EXTRACTED TEXT:
::::

Sunday, June 19, 2011

We were missing a player tonight, or how to be awesome!

You'll read the word awesome a lot in this post, you've been warned.

So last night I was reading some blogs and trying to figure out how I might want todays game to shape up. For probably the fiftieth time I stopped in at Risus Monkey, but for the first time I really read what he was doing with the little gem Old School Hack, and I thought "self you need a little break from this quasi-epic campaign, the paladin's player isn't going to be there why not just have a good time with a quick pick-up game".  Super glad I did.  We had characters rolled, written up, and a quick rules primer done in under half an hour.  The players did a little role playing to get started, spent an hour or so dealing with one of the players adventuring goal.  They found a map to a "bandits lair" and headed out to explore.

If you haven't taken the twenty minutes to browse through the rules, the main crux of game is to be completely fraking awesome, and if your character does some thing awesome you get an awesome point, that anyone at the table can award.  Then the only way you get experience is to spend awesome points, an ingenious way to get players to think about what they are doing beyond "I hit it with my axe".  I've tried to introduce DFRPG style fate points in our game from the get go.  It has been less than a stellar success, in fact it's been a pretty big bust. No one including me really got it, so a few sessions ago I introduced hero points.  Basically do some thing cool or heroic and you get a hero point which can be used to add a d6 to any d20 roll, start with three and you can earn up to five.  Sounds simple enough, and the players spent a few when their backs against the wall.  They just never seemed to want to earn more ... probably my fault.

::::

MATERIAL:
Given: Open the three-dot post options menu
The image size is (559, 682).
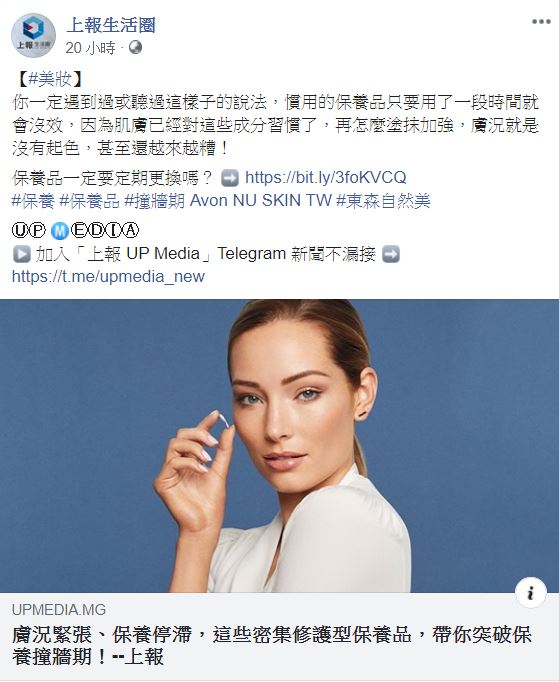Looking at the screenshot, I should tap(541, 22).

::::

EXERCISE:
Reproduce the part of the blog post between "So last night" and "out to explore.", inclusive. The listing after the blog post is separate material and has no connection to it.

RESULT BELOW:
So last night I was reading some blogs and trying to figure out how I might want todays game to shape up. For probably the fiftieth time I stopped in at Risus Monkey, but for the first time I really read what he was doing with the little gem Old School Hack, and I thought "self you need a little break from this quasi-epic campaign, the paladin's player isn't going to be there why not just have a good time with a quick pick-up game".  Super glad I did.  We had characters rolled, written up, and a quick rules primer done in under half an hour.  The players did a little role playing to get started, spent an hour or so dealing with one of the players adventuring goal.  They found a map to a "bandits lair" and headed out to explore.